From: Structure of GPR101–Gs enables identification of ligands with rejuvenating potential
a, The side pocket volumes of GPR101 (slate) and GPR52 (green). The PyVOL, which is a python library packaged into a PyMOL GUI, was used to calculate the side pocket volumes with the probe radius set at 1.4 Å. b-c, Sequence alignment of c17-binding side pocket residues at the N-terminus (b) and TM bundles or ECL2 (c) in GPR52 with the equivalent residues in GPR101. The conserved residues are shown in blue, while the distinct residues are shown in red. d, Effects of substitution of key residues in the side pocket of GPR101 with the equivalent residues of GPR52 on the responsiveness of GPR101 to c17 stimulation.

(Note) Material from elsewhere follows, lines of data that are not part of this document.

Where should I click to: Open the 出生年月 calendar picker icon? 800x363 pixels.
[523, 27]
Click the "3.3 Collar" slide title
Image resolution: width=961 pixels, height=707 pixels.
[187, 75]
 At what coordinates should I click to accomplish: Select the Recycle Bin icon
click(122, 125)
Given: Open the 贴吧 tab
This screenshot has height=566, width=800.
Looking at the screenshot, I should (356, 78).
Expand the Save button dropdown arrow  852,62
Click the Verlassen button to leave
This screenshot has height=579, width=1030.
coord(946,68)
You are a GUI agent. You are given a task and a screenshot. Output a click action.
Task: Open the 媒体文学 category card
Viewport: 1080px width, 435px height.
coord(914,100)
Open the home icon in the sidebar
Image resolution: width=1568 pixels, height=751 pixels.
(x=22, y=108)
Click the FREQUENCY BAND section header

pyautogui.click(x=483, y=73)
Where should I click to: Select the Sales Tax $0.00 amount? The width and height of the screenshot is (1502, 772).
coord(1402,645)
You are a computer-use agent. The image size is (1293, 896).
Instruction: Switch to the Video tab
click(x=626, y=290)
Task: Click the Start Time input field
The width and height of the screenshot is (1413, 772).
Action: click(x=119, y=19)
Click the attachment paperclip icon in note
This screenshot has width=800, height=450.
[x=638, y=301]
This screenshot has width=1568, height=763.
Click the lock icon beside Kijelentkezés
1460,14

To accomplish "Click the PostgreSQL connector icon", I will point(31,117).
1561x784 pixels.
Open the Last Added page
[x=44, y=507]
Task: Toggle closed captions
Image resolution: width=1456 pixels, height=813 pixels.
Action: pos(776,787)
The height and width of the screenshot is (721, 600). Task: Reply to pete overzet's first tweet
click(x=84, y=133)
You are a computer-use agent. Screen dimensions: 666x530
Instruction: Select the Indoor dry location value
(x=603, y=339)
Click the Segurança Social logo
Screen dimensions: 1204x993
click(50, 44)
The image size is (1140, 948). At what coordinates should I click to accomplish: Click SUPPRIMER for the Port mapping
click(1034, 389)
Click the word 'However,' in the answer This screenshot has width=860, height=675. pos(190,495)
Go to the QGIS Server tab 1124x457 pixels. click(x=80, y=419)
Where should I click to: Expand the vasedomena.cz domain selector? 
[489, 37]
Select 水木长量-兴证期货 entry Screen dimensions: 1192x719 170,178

Data were normalized to the basal cAMP level in HEK293 cells transfected with WT GPR101 and are from three independent experiments (n = 3). The WT GPR101 and corresponding mutants were expressed at similar levels. e, Cell surface ELISA assay showing similar expression levels of WT GPR101, WT GPR52 and GPR101 mutants with key residues in side pocket substituted with the equivalent residues of GPR52. Data were normalized to the expression level of WT GPR101 in HEK293 cells. Data were from three independent experiments (n = 3). For d-e, all data are presented as mean ± SEM values. P values were calculated using two-way ANOVA (d) or one-way ANOVA (e) with Dunnett’s post hoc test and are indicated in the graphs.